** START OF TEXT SEGMENT **

Michael Latta mentioned my tinySelf 1 work http://www.merlintec.com/lsi/tiny.html#rel1 where the idea was to see how well a large amount of code written in a very sequential style could be parallelized. Sadly this was interrupted by another project before it was debugged enough to run anything more than trivial expressions. It was probably some simple bug - contexts would sometimes come back to life after having been returned from. If I had used a more OO programming style (less explicit queue manipulations) it would have taken me about two hours for fix this. As it was, it probably would have taken me two days.
While the trivial expressions did have a parallelism of four or five, I believe that real applications would have reached several dozens or more. The idea of treating each object as a complete computer that talks to others over some network can get us very far.
Michael Latta Jecel,Thanks for jumping in. The reference was interesting. In particular it unifies why I like APL and Smalltalk. What I like about APL is the ability to operate on a large number of items as a unit. I like
similar constructs in Smalltalk (collect:, select:, etc). The C/Java languages still make me deal with each item individually. While the difference in syntax is annoying because of the wordiness of Java, the conceptual difference has an amazing ability to drain productivity. I think it ties back to the studies that programmers got the same number
of lines coded in any language. I can produce the same number of conceptual operations per unit time, and in APL/Smalltalk that produces more results than in C/Java because I only deal with one conceptual operation to manipulate a whole structure.
If we approach collections using future proxies we can get a lot of concurrency. For example collect/select/detect would result in a proxy that binds the input collection to the operator (block). This use of proxies will also require copy on modify semantics or a radical head rewiring for the programmer. I am not sure which I would vote for at
this time. The do: proxy would do the same with binding a collection to a block. The result would be proxies holding onto proxies onto proxies. These chains could then be linear or not as you chose. The result would be pipelined chains of operations that could be used to efficiently fill CPU pipelines.

** END OF TEXT SEGMENT **
** START OF DATASET EXTRACT **

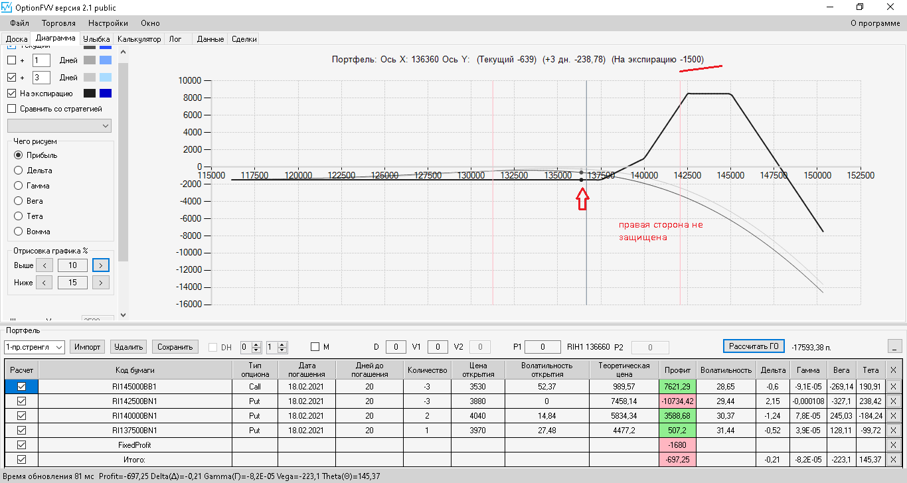Click the X header in portfolio table
The height and width of the screenshot is (483, 907).
pyautogui.click(x=893, y=370)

** END OF DATASET EXTRACT **

* [SHORT EXERCISE 1]
According to the tinySelf discussion, what would a collect/select/detect call produce if collections were approached using future proxies?
* [SHORT EXERCISE 2]
Continue the tinySelf discussion from the point where it stops.
The material is not needed for this work.

* [TASK RESULT 1]
It would produce a proxy that binds the input collection to the operator (block).

* [TASK RESULT 2]
JecelAssumpcaoJr [Matej Kosik I find the idea of the computation based on asynchronous messages also appealing. I would like to ask if objects in your system (TinySelf) were able to change their state or they were immutable.]
Note that these were not really asynchronous messages, but rather synchronous ones where using the reply was decoupled from sending the message. You don't get the kinds of programming errors with this that you do with true asynchronous messages because we keep the semantics as close to the original as possible (the goal is to run unmodified Smalltalk/Self applications). See "Process Model" in http://www.merlintec.com/lsi/selfdiff.html
TinySelf 1 objects were able to change state, but defining exactly what "state" is has been the major problem I have faced so far. Each object had its own thread and the state that was protected was only its local "instance variables". That is not good enough (what about instance variables in the objects it points to or that are passed as arguments?) and at the same time it is too much (recursive methods will cause deadlocks).
The Eiffel system I got some of these ideas from solved the first problem by locking the receiver and all arguments before executing a method, and also by having non active objects that can't be shared among the active ones. They ignored the second problem (since you were supposed to program active objects differently from the normal style: don't use recursion) and I solved it by detecting deadlocks and allowing the new method to interrupt the old, blocked one. The idea is that this hack wouldn't cause any errors that wouldn't also be present in a sequential execution of the code, so this was acceptable.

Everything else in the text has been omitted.